“I didn’t agree that he could go much farther than to Greenville,” responded the late owner of Roger; “that would depend upon how much rest you gave him when you reach there, friend.”

“No doubt I can dispose of him for enough to hire a horse that is a horse to pursue the rest of my journey,” declared the disgruntled young man.

“Most likely,” remarked his host. But he said to his buxom wife, who stood by, as the stranger mounted the horse and rode off at a rattling pace: “If he keeps that gait up very long, Old Roger will surely rebel and refuse to go a step for him, that’s all there is about that. He might lash him to death and he wouldn’t stir a leg when the balky notion hits him. He’ll be glad enough to swap him for a five-dollar note by the time he gets to Greenville—and Roger will soon be walking home to us again.”

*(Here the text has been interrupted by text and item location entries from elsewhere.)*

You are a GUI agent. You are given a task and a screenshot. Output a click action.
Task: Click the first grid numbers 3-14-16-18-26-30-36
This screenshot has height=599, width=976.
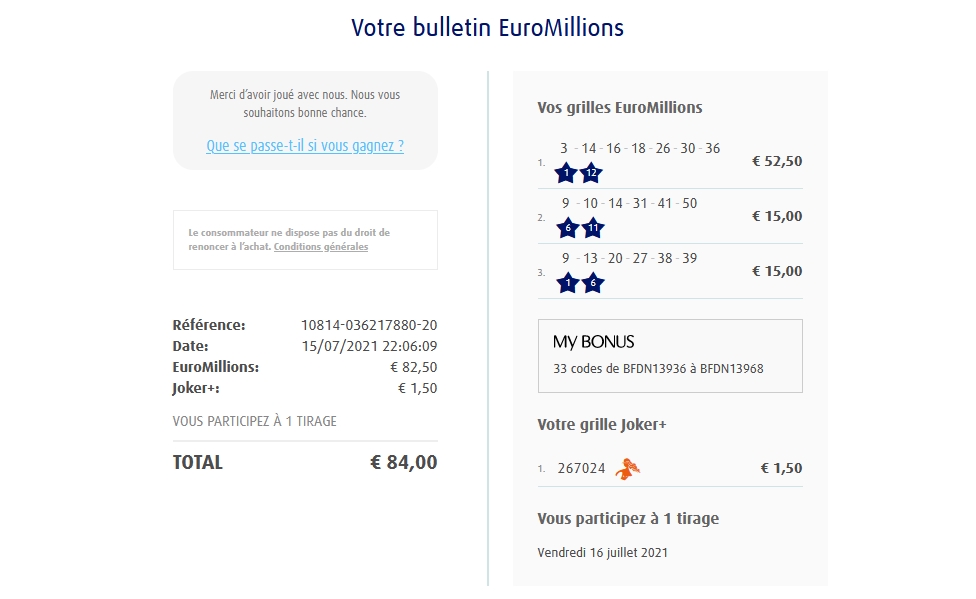click(640, 148)
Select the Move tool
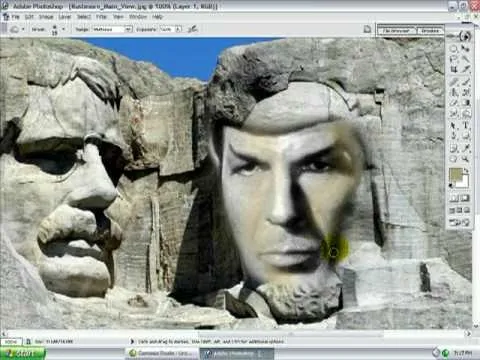This screenshot has width=480, height=360. coord(466,49)
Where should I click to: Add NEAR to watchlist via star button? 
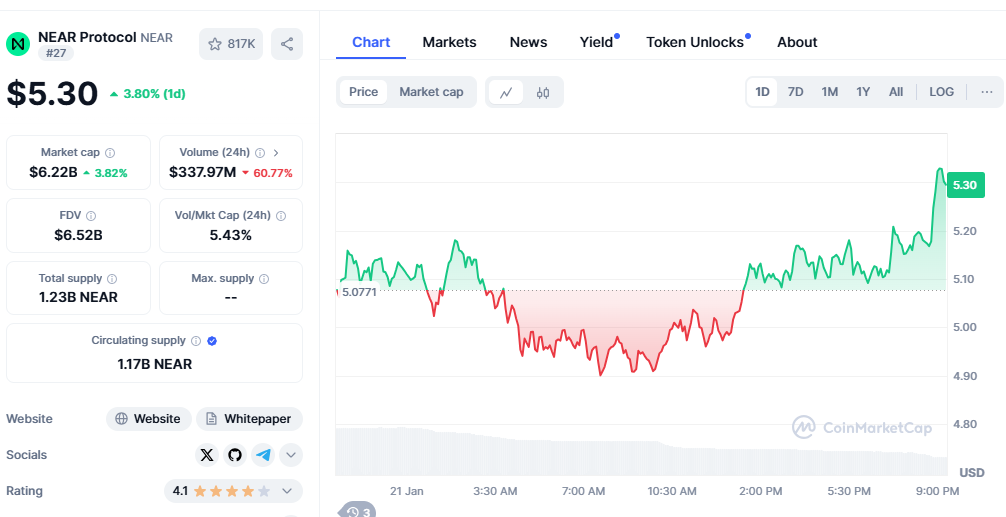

Roger had been a profitable animal to mine host. More than once he had sold him, and the new owner was always glad to sell him back to his previous owner at any cost.

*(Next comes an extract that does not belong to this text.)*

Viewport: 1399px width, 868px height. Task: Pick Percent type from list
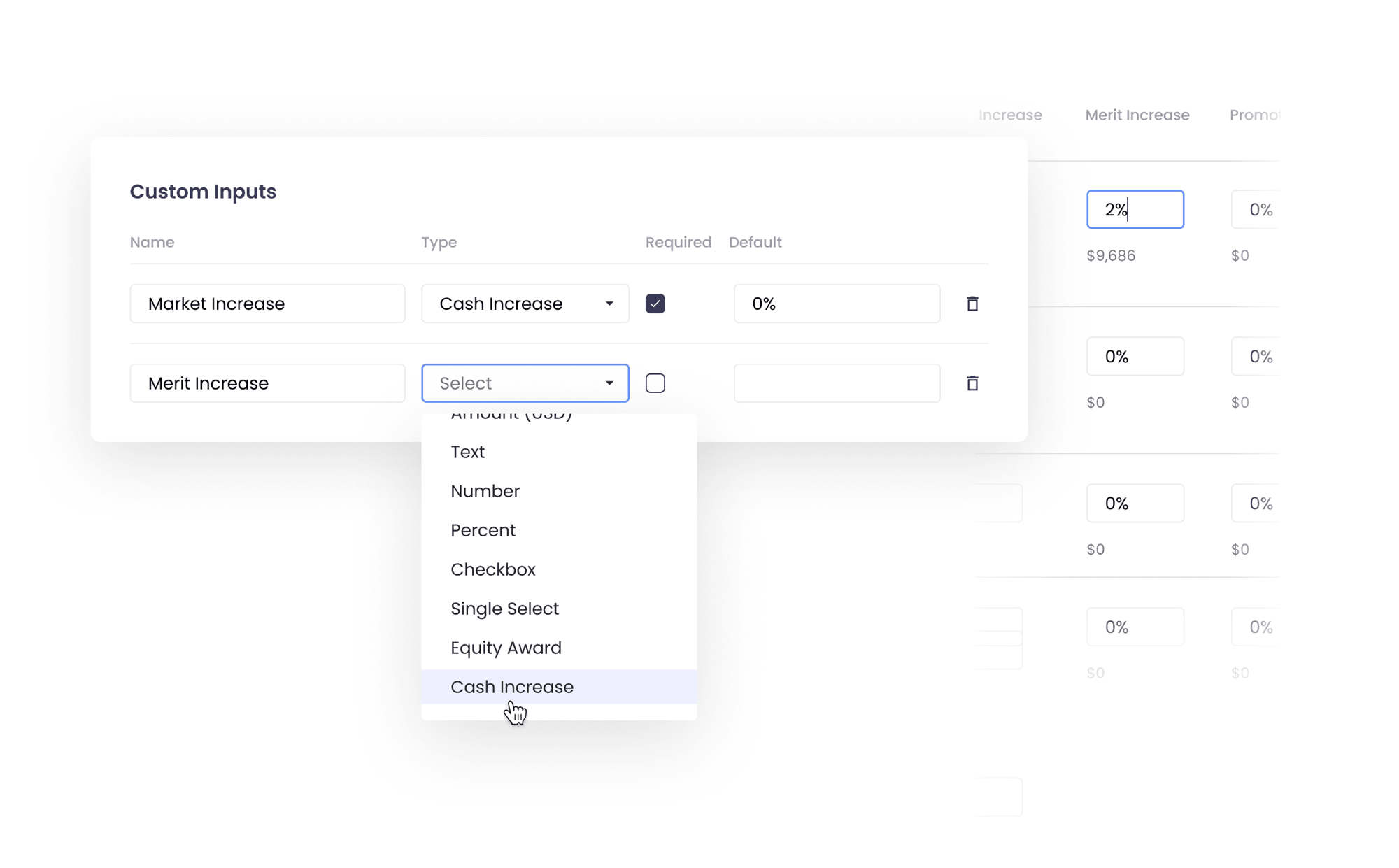(x=483, y=530)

Meanwhile the new owner was galloping away at the top of the speed of his new purchase, much to the discomfiture of Roger.

Mile after mile was thus traversed, until, at length, the town he was so anxious to reach loomed up in the distance before him. It was not until then that Roger’s impatience began to show itself. When he reached a green lane which led past a grand old place, the animal absolutely refused to go another step forward. This was a dilemma Challoner had not counted upon.

“Besides being as slow as molasses, he’s a balker, as well,” he muttered, and, taking his whip well in hand, he began to lash the tired beast most inhumanly, a fierce imprecation accompanying each cut of the lash.

One, two, three, four, five strokes of the sizzling rawhide had been brought down upon the quivering flank of the animal, when, forth from the branches of the tree overhead, a blow from a twig fell full upon the face of the startled horseman, a small brown hand was thrust down from among the green branches and a shrill, girlish voice cried, while the blows were rained down faster and faster upon the head of the young man, who was too astounded to make the slightest defense, or make a retreat:

“Take that, and that, and that! you outrageous monster, for lashing a poor, defenseless horse. Oh, I hope that I have hurt you as much as you hurt him—so there!” each word being accompanied by a whack from the stinging twig.

Ray Challoner looked up, as well as his amazement would permit, and saw overhead, sitting on a broad bough, a girl, and surely the angriest creature that he had ever beheld, gazing down at him.